Salvador and the Bay

Salvador and the Baia de Todos os Santos

Salvador was the original capital of Brazil from 1549 to 1763. Much of the old city has been kept and is being renovated slowly. One takes the elevator, opposite Centro Nautico marina up to this area called Pelourinho or you walk up. The elevator has 4 lifts and approximately 20,000 people make use of it everyday, cost very little and very efficient. The old city has beautiful old buildings and narrow cobbled stone streets with lots of little shops. This reminds me of the Plaka in Athens and the old city in Rhodes.
Pelourinho is a marvelous place to wander around day and night. There are tourist police on every street. Many streets are closed to traffic, and in the evening more streets are closed off, the restaurants bring the tables out and people dine in the streets. There are several magnificent baroque churches in the area, to many to mention. I am told that Salvador has a church for every day of the year. We visited the Igreja Sao Francisco [church] with it's beautiful stained glass windows.

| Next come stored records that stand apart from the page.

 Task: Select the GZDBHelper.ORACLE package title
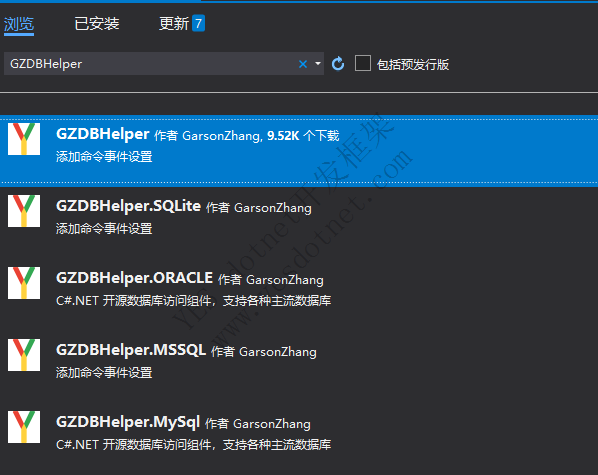click(134, 278)
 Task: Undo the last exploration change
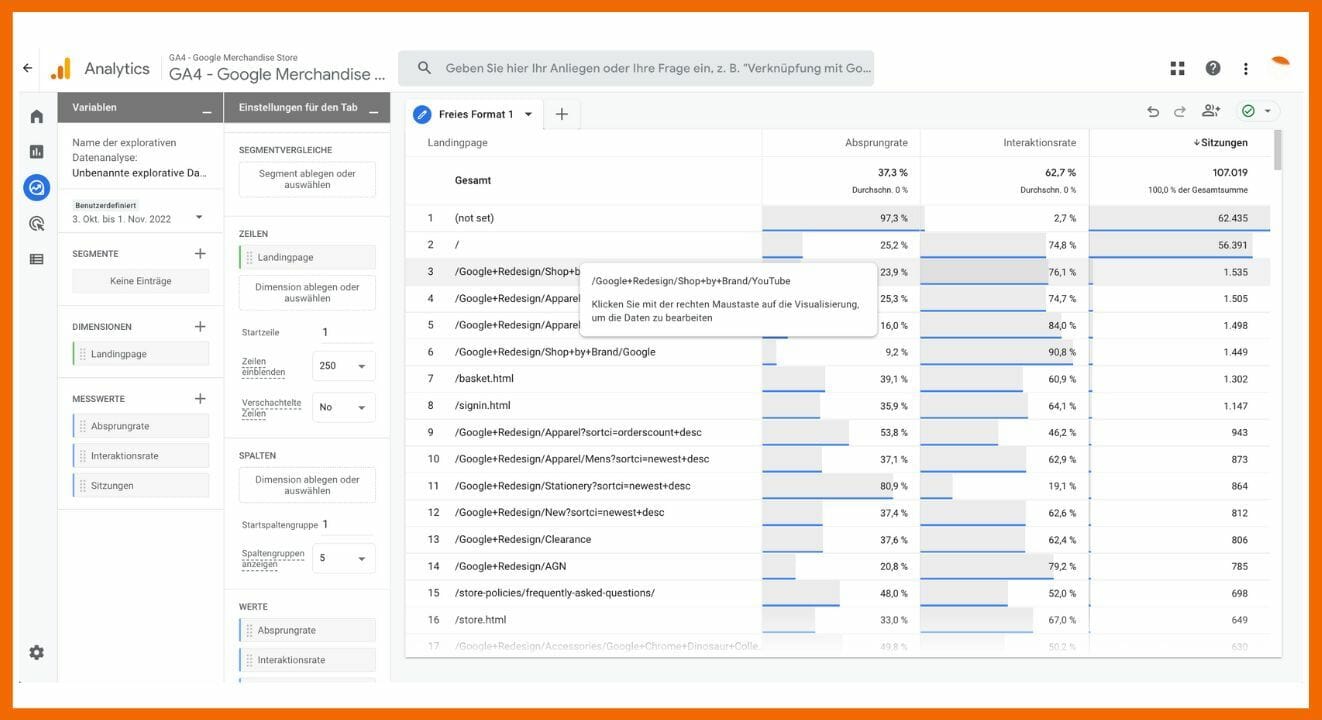click(1152, 113)
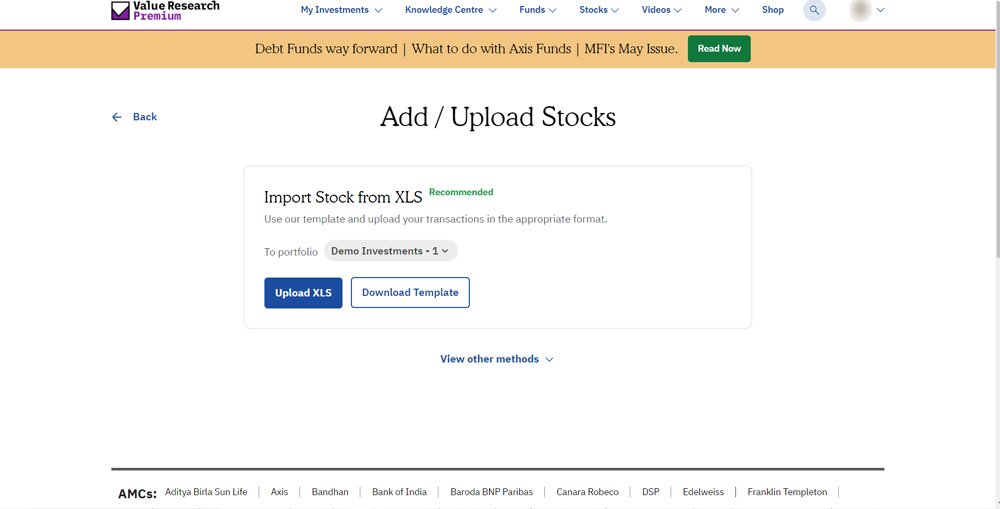Go to the Shop page
The width and height of the screenshot is (1000, 509).
pyautogui.click(x=773, y=10)
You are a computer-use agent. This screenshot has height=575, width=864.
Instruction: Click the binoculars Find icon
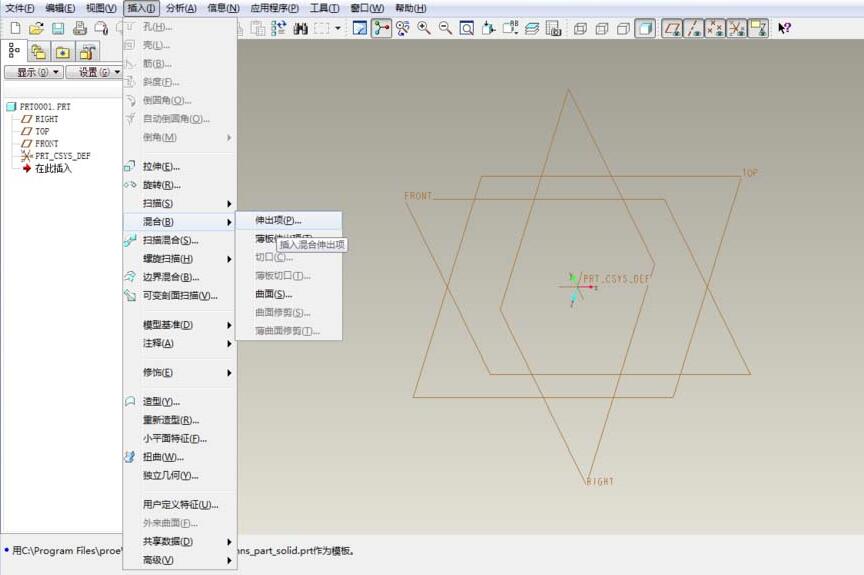pyautogui.click(x=300, y=29)
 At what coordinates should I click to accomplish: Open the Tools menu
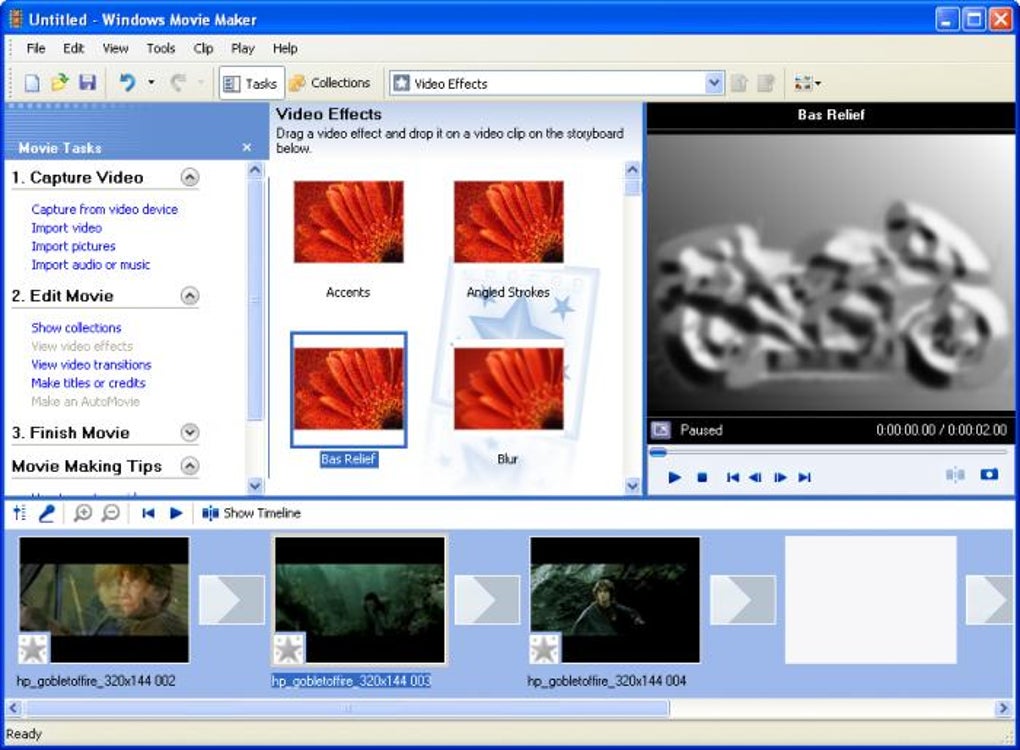161,48
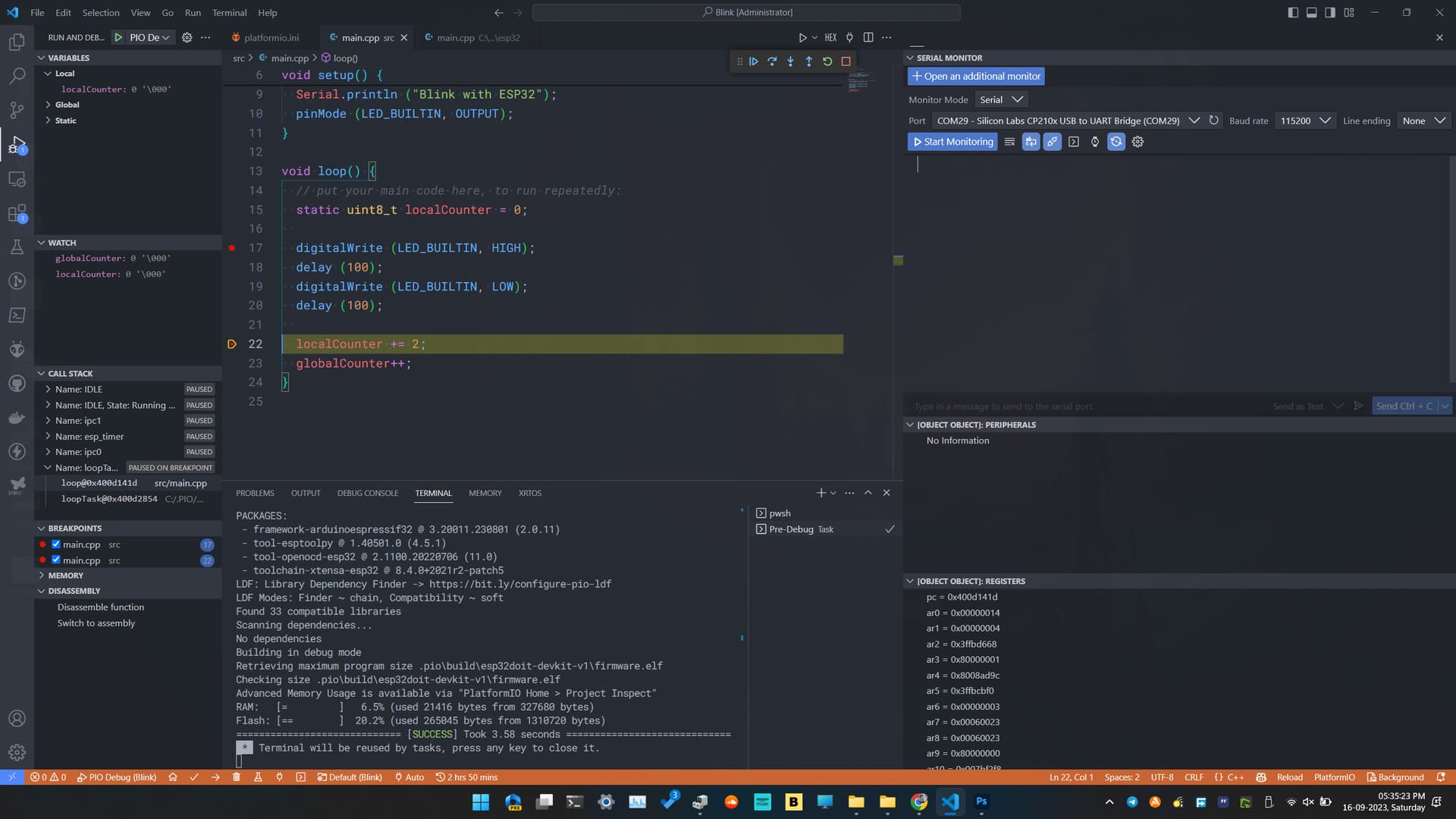1456x819 pixels.
Task: Click the Step Over debug icon
Action: [x=773, y=62]
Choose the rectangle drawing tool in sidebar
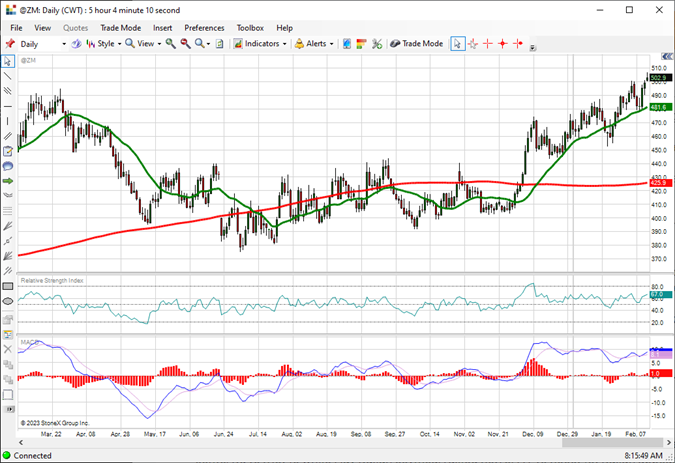 pos(8,286)
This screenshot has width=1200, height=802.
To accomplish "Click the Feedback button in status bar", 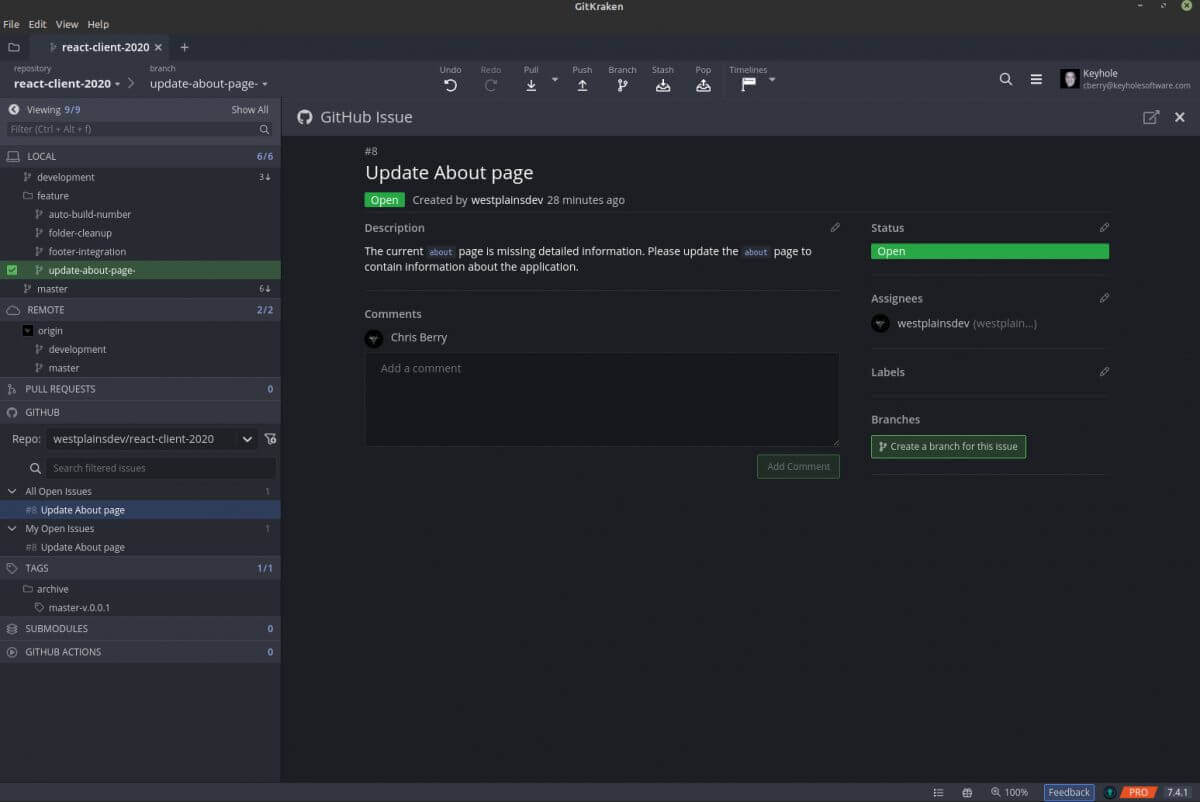I will [x=1068, y=792].
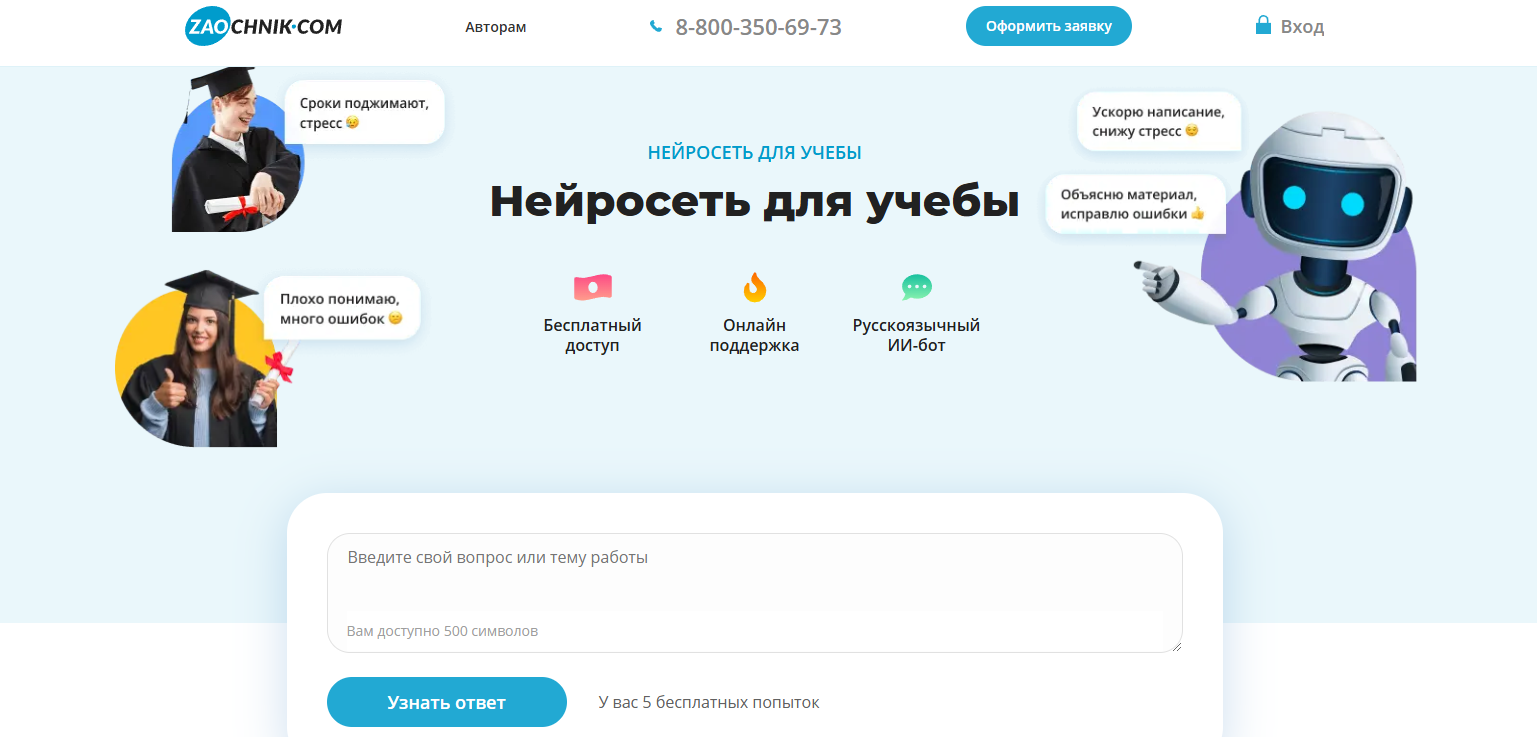The height and width of the screenshot is (737, 1537).
Task: Click the speech bubble saying Сроки поджимают, стресс
Action: [x=364, y=111]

The people of this area of Salvador, came as slaves from Africa and the African culture can be seen in their dresses and dances. The most fascinating dance for me is the Capoeira between two men, they mock fight and it is all in the dance, very aerobic. Friendly people, always there to give you a hand and to greet you. Most of them are poor but they seem to enjoy life to the full. No samba's here only the African drums.
Barra is a more upscale part of Salvador on the southern tip of the peninsula. The people here seem to have more money to spend. The shopping malls are big, but expensive. Give me the old town any day. The transport system in Salvador is very efficient, busses are regular and clean, and for very little money, one can travel all over town. Taxis are in abundance and inexpensive.
The big advantage of Salvador for our yachties are the large cruising area of the Baia de Todos os Santos. [The bay of Salvador] There are lot's of anchorages, all within a few hours sailing from Salvador. They are protected and peaceful. We sailed to the Island of Itaparica and anchored in the bay close to the marina. With our bicycles, we explored the island. The river or Rio Parguaqu is big and deep, well marked and big ships use it all the time. We went as far as Maragogipe, anchored in the river opposite the town and had three peaceful days. Saturday morning market is a must, with delicious fresh fruits and vegetables.